Brief: The records below are to be duplicated character for character.

----------------

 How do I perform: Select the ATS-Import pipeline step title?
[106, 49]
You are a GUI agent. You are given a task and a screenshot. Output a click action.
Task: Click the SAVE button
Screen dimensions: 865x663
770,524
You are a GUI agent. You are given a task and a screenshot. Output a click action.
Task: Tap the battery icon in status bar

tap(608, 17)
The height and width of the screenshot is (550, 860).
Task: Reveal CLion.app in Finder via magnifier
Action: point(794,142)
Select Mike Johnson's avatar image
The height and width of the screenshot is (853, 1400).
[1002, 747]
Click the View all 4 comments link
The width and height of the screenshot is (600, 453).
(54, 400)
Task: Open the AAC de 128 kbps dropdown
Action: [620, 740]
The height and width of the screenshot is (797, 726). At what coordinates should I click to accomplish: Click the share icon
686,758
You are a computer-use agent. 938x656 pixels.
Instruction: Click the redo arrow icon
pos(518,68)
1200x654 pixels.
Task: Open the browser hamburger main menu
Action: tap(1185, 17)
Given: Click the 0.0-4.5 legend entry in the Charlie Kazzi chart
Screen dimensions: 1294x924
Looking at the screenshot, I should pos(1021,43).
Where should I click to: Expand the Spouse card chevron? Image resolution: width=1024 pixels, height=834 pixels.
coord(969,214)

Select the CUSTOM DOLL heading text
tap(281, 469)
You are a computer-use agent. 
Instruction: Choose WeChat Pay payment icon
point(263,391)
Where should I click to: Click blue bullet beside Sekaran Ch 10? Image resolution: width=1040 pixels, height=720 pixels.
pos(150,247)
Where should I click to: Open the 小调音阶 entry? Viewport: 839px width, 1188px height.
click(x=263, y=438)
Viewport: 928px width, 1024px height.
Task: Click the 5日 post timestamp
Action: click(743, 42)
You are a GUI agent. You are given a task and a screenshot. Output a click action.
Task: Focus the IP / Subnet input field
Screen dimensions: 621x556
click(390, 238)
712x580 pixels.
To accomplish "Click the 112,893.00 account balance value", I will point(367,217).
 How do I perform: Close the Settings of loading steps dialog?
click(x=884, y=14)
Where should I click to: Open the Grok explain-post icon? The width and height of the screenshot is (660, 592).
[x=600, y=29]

----------------

Answer area:
 How do I perform: Select the ATS-Import pipeline step title?
[106, 49]
You are a GUI agent. You are given a task and a screenshot. Output a click action.
Task: Click the SAVE button
Screen dimensions: 865x663
770,524
You are a GUI agent. You are given a task and a screenshot. Output a click action.
Task: Tap the battery icon in status bar

tap(608, 17)
The height and width of the screenshot is (550, 860).
Task: Reveal CLion.app in Finder via magnifier
Action: point(794,142)
Select Mike Johnson's avatar image
The height and width of the screenshot is (853, 1400).
[1002, 747]
Click the View all 4 comments link
The width and height of the screenshot is (600, 453).
(54, 400)
Task: Open the AAC de 128 kbps dropdown
Action: [620, 740]
The height and width of the screenshot is (797, 726). At what coordinates should I click to accomplish: Click the share icon
686,758
You are a computer-use agent. 938x656 pixels.
Instruction: Click the redo arrow icon
pos(518,68)
1200x654 pixels.
Task: Open the browser hamburger main menu
Action: tap(1185, 17)
Given: Click the 0.0-4.5 legend entry in the Charlie Kazzi chart
Screen dimensions: 1294x924
Looking at the screenshot, I should pos(1021,43).
Where should I click to: Expand the Spouse card chevron? Image resolution: width=1024 pixels, height=834 pixels.
coord(969,214)

Select the CUSTOM DOLL heading text
tap(281, 469)
You are a computer-use agent. 
Instruction: Choose WeChat Pay payment icon
point(263,391)
Where should I click to: Click blue bullet beside Sekaran Ch 10? Image resolution: width=1040 pixels, height=720 pixels.
pos(150,247)
Where should I click to: Open the 小调音阶 entry? Viewport: 839px width, 1188px height.
click(x=263, y=438)
Viewport: 928px width, 1024px height.
Task: Click the 5日 post timestamp
Action: click(743, 42)
You are a GUI agent. You are given a task and a screenshot. Output a click action.
Task: Focus the IP / Subnet input field
Screen dimensions: 621x556
click(390, 238)
712x580 pixels.
To accomplish "Click the 112,893.00 account balance value", I will point(367,217).
 How do I perform: Close the Settings of loading steps dialog?
click(x=884, y=14)
Where should I click to: Open the Grok explain-post icon? The width and height of the screenshot is (660, 592).
[x=600, y=29]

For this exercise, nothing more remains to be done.